Prompt 1:
Write out the listing exactly, everything from the line containing "The height and width of the screenshot is (550, 850)." down to the end of the listing.

Passage to read:
┄┄┄┄┄┄┄┄┄┄

Pallant House Gallery, Chichester

”It’s not really the subject that truly interests me, but the many possible ways of expressing it”
- Ivon Hitchens


Ivon Hitchens was one of the Bright Young Things of British Modernism, hanging out in Twenties Hampstead with the likes of Henry Moore, Barbara Hepworth and Ben Nicholson as they plotted to reinvent British art. He’s chiefly known for landscapes, which is what we’ll concentrate on here.


’Curved Barn’ (1922, above) is one of many works which place a single building inside a natural setting. As is emphasised by the title, the barn roof is given quite an extensive curve in an environment where nothing seems straight. Nature essentially envelops the barn, a long branch stretching across the top of it. The barely differentiated greens and greys emphasise this, making all seem one undifferentiated growth. This nature isn’t expansive but confining.

But if the barn’s depicted as if part of nature, nature isn’t particularly naturalised. Though there’s a clear-cut sense of pictorial space (the tree trunk before the bushes, which are before the barn) there’s an undisguised artificiality. It could be a stage set or an illustration to a fairy story.


Compared it to ’Grey Willow By the Coast’ (1936) and all the works seem to have in common is an evocation of the English landscape in a restricted, rather sombre palette. Where ’Curved Barn’ is built up of gradated blocks of colour, ’Grey Willow’ is much more painterly. Something it needs to convey its point to us. The mist-shrouded landscape is barely any more recognisable than the two figures which approach. Paul Nash often painted the British landscape as unparseable, littered with strange and unyieldingly inscrutable objects. Hitchens goes a stage further, depicting it as undiscernible.

Everyone from the times talks of how those continental Modernist exhibitions, when first staged in London, packed a heady punch. Viewers emerged from them with their heads on at different angles. The challenge was always to absorb their developments without merely imitating them. One solution was to - somehow - Anglicise them. And there’s a British, rainy-day mysticism to this work.

Hitchens was like the anti-David Bomberg; rather than being transformed by the light of Palestine or the ruggedness of Spain he stuck obstinately to English landscapes for inspiration – thick, gladeless forests whose gloom the sun barely penetrates. He turned provincialism from restriction to identifying feature.

┄┄┄┄┄┄┄┄┄┄

Data for the task:
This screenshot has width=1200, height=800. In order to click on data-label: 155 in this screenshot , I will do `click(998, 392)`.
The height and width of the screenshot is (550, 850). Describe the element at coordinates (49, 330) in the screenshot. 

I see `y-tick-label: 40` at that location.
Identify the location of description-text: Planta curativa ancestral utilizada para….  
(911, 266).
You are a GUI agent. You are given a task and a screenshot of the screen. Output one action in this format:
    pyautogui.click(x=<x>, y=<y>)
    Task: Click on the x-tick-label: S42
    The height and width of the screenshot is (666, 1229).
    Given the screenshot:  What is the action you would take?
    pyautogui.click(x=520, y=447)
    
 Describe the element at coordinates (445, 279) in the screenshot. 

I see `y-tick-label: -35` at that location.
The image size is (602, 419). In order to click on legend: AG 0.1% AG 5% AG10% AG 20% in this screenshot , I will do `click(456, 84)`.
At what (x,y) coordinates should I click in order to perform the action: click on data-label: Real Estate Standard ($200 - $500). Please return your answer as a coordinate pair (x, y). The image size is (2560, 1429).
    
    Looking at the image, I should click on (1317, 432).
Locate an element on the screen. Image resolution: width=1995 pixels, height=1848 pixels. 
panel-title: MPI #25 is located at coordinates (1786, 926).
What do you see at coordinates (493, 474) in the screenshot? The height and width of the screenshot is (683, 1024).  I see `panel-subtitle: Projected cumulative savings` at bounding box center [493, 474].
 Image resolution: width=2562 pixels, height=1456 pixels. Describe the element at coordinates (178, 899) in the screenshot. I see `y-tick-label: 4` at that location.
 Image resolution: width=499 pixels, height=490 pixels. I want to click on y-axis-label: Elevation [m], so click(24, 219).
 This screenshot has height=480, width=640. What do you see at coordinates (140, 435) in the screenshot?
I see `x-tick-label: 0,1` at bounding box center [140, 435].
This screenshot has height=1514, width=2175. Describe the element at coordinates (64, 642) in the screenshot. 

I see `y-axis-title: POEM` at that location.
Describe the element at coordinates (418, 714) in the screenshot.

┄┄┄┄┄┄┄┄┄┄

Prompt 2:
Reproduce the piece on Ivon Hitchens word for word, everything from "Pallant House Gallery, Chichester" down to "concentrate on here.".

Exercise response 1:
The height and width of the screenshot is (550, 850). Describe the element at coordinates (49, 330) in the screenshot. 

I see `y-tick-label: 40` at that location.
Identify the location of description-text: Planta curativa ancestral utilizada para….  
(911, 266).
You are a GUI agent. You are given a task and a screenshot of the screen. Output one action in this format:
    pyautogui.click(x=<x>, y=<y>)
    Task: Click on the x-tick-label: S42
    The height and width of the screenshot is (666, 1229).
    Given the screenshot:  What is the action you would take?
    pyautogui.click(x=520, y=447)
    
 Describe the element at coordinates (445, 279) in the screenshot. 

I see `y-tick-label: -35` at that location.
The image size is (602, 419). In order to click on legend: AG 0.1% AG 5% AG10% AG 20% in this screenshot , I will do `click(456, 84)`.
At what (x,y) coordinates should I click in order to perform the action: click on data-label: Real Estate Standard ($200 - $500). Please return your answer as a coordinate pair (x, y). The image size is (2560, 1429).
    
    Looking at the image, I should click on (1317, 432).
Locate an element on the screen. Image resolution: width=1995 pixels, height=1848 pixels. 
panel-title: MPI #25 is located at coordinates (1786, 926).
What do you see at coordinates (493, 474) in the screenshot? The height and width of the screenshot is (683, 1024).  I see `panel-subtitle: Projected cumulative savings` at bounding box center [493, 474].
 Image resolution: width=2562 pixels, height=1456 pixels. Describe the element at coordinates (178, 899) in the screenshot. I see `y-tick-label: 4` at that location.
 Image resolution: width=499 pixels, height=490 pixels. I want to click on y-axis-label: Elevation [m], so click(24, 219).
 This screenshot has height=480, width=640. What do you see at coordinates (140, 435) in the screenshot?
I see `x-tick-label: 0,1` at bounding box center [140, 435].
This screenshot has height=1514, width=2175. Describe the element at coordinates (64, 642) in the screenshot. 

I see `y-axis-title: POEM` at that location.
Describe the element at coordinates (418, 714) in the screenshot.

Exercise response 2:
Pallant House Gallery, Chichester

”It’s not really the subject that truly interests me, but the many possible ways of expressing it”
- Ivon Hitchens


Ivon Hitchens was one of the Bright Young Things of British Modernism, hanging out in Twenties Hampstead with the likes of Henry Moore, Barbara Hepworth and Ben Nicholson as they plotted to reinvent British art. He’s chiefly known for landscapes, which is what we’ll concentrate on here.